実際、メディアでは連日経営者の失言が取り上げられ、それにより職を失うトップも多い。

 

さて、これは誰の責任だろう。もちろんメディアの責任も大きい。悪意に満ちた記事を書くメディアはそれが「売れる」事をよく知っているからだ。

しかし、トップはこれをメディアの責任としてはいけないように思う。数々の偉大な先人たちはそのことをよく知っていた。

 

 

中国で、すでに誤解についてに言及されている故事がある。

”瓜田に履を納れず、李下に冠を正さず”

(瓜の畑で靴を履き直すな。瓜を盗んでいるように見える。すももの樹の下で冠を直すな。すももを盗んでいるように見える)

 

古代ローマにおいてもユリウス・カエサルは

”カエサルの妻たる者は、疑われることさえもあってはならない”

 

そして現代の企業、ゼネラル・モータースの総帥であったアルフレッド・スローンはピーター・ドラッカーにこう語った。

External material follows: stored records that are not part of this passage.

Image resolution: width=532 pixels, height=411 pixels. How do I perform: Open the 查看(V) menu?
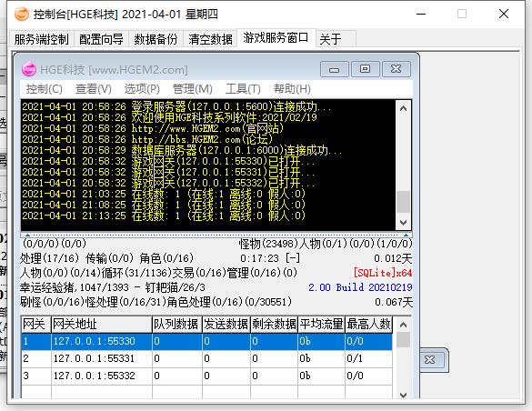click(94, 89)
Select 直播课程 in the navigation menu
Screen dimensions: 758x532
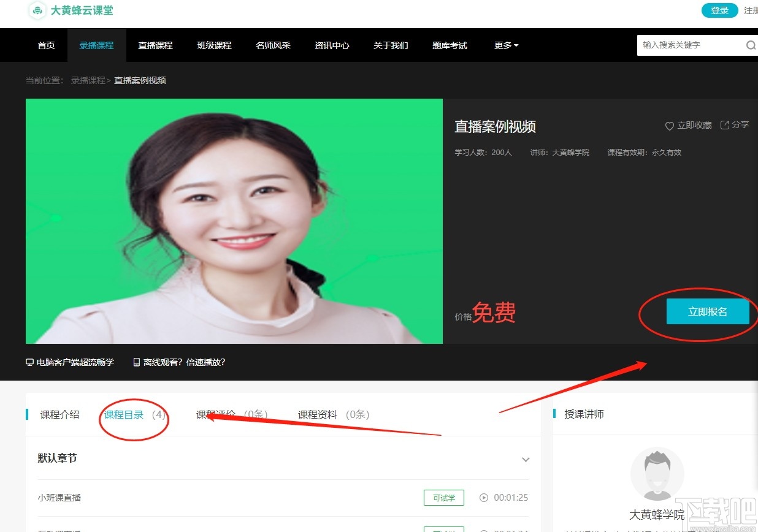[x=155, y=45]
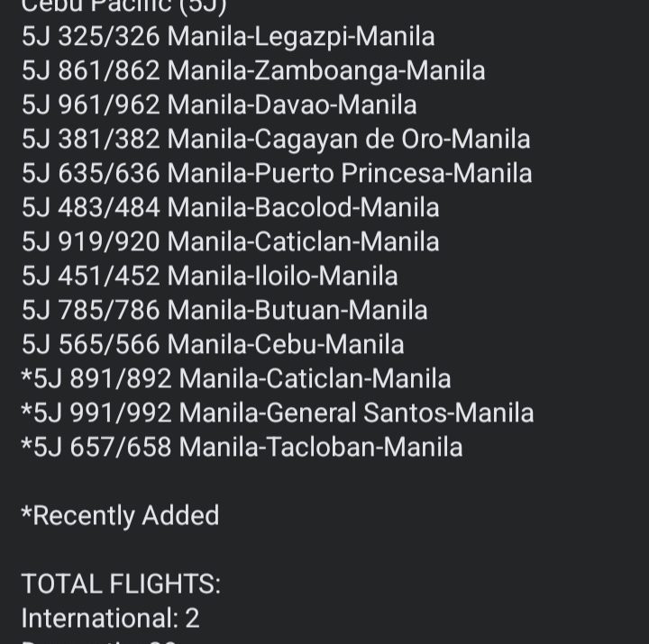Select the International: 2 count line

[x=110, y=619]
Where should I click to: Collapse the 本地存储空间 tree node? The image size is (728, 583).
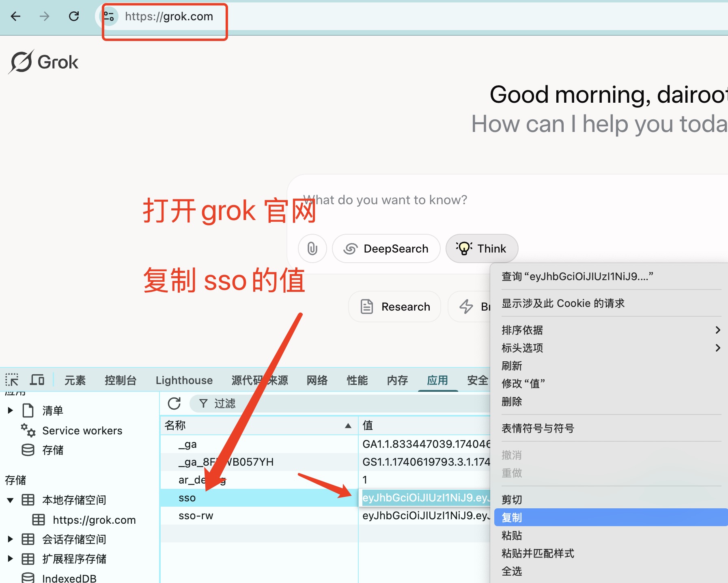[x=11, y=500]
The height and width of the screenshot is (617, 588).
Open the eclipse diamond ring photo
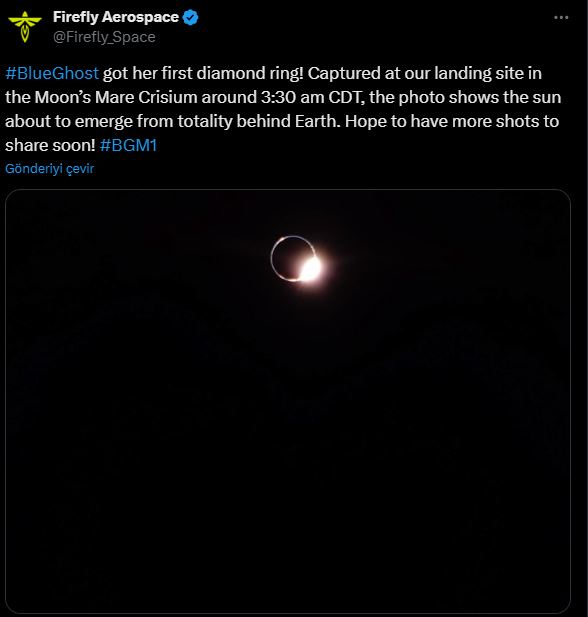288,401
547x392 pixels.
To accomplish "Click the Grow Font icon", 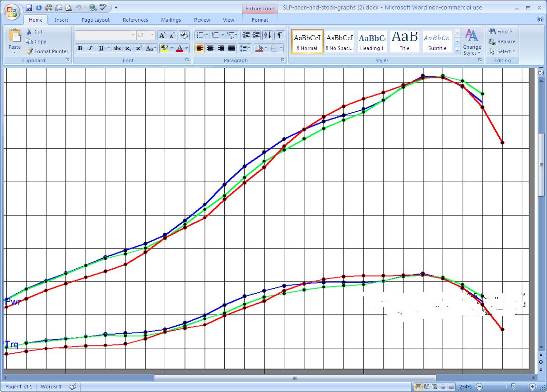I will pos(162,35).
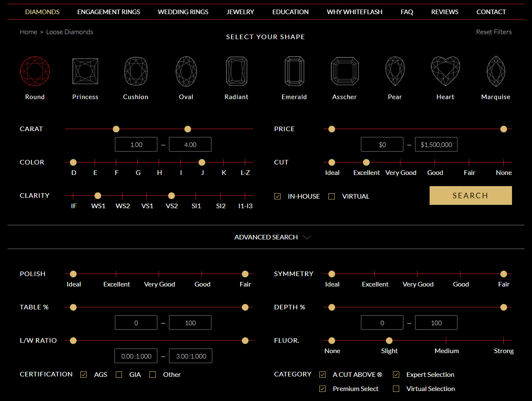Select the Princess diamond shape

85,71
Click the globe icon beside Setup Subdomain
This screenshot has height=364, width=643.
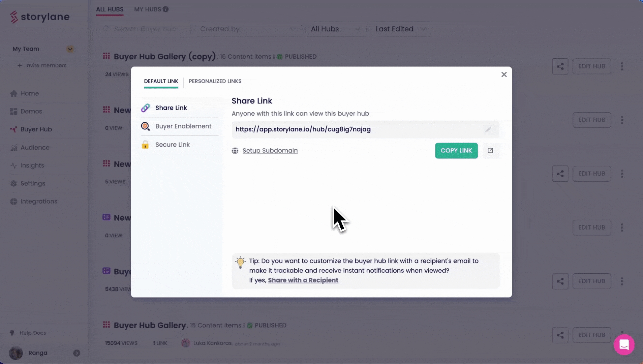pyautogui.click(x=235, y=151)
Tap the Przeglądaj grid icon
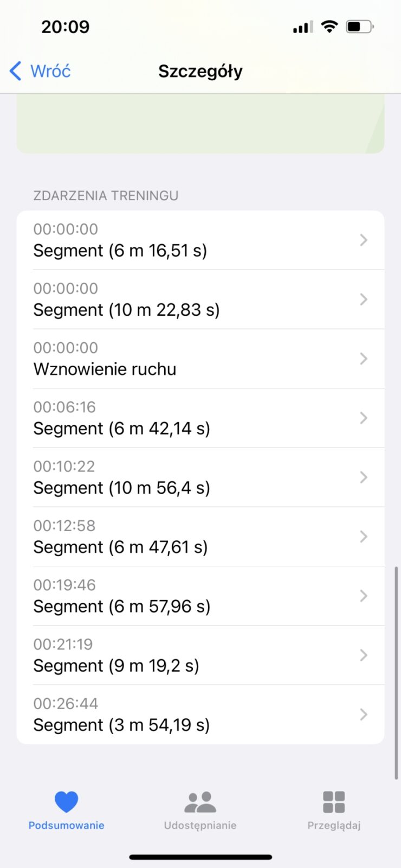The height and width of the screenshot is (868, 401). point(334,802)
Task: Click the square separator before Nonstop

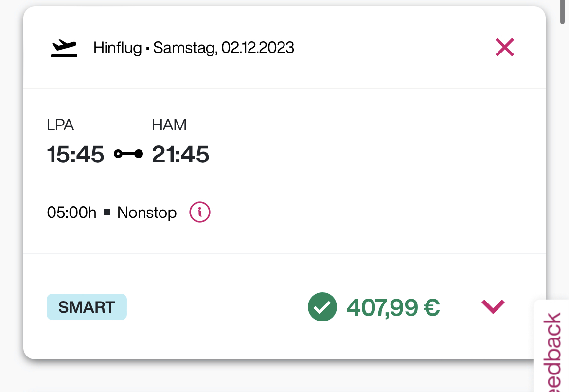Action: pyautogui.click(x=107, y=213)
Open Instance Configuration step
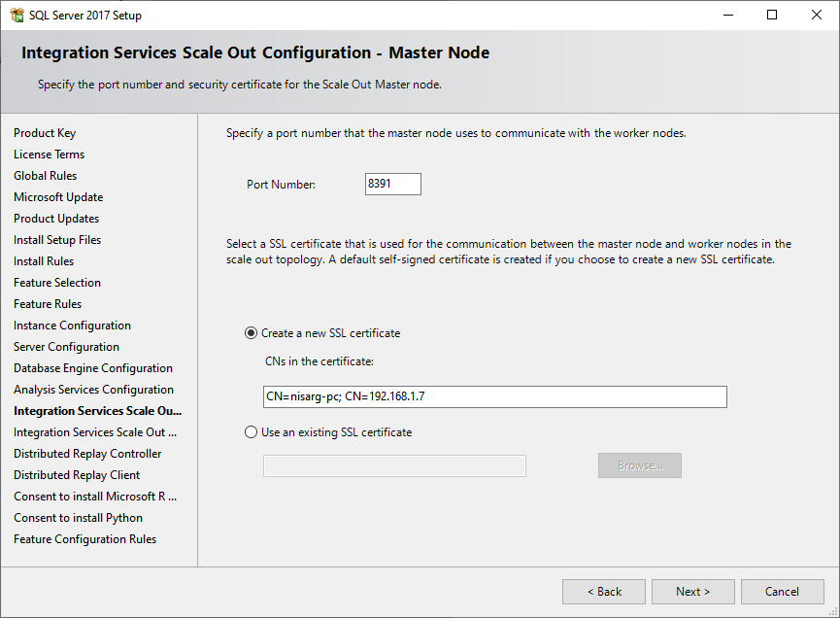The image size is (840, 618). coord(72,326)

”孤独が好きな人もいる。私はそうではない。まわりに人がいたほうが良い。しかし、職場に友人をもたないことは私の務めだと思う。公正でなければならない。好き嫌いがあることさえ知られてはならない。”

 

 

「誤解」というものは上に立つ人間にとっては極めて厄介なシロモノだ。

もちろん「誤解する奴が悪い」と一蹴することもできる。しかし、人は「火のないところに煙は立たない」ということわざが示す通り、誤解を放置することは「自分のコントロール出来ないこと」をいたずらに増やすことにつながる。

できることならば、誤解を招く発言は一切無くしたい。

 

では、誤解を招かない一番の方法はなんだろうか。

多くの意見があると思うが、私が一番「なるほど」と思ったのはある人の一言だ。

 

「誤解を招かないようにするには、後世の人が私の発言を聞いても「立派なことを言っている」と評価してくれるように意識することです」

 

自分の発言がもし歴史に残るとしたら、それでもあなたはその発言をするだろうか?そういう覚悟のようなものが上に立つ人間には必要なのかもしれない。

それはとても難しいことなのだが。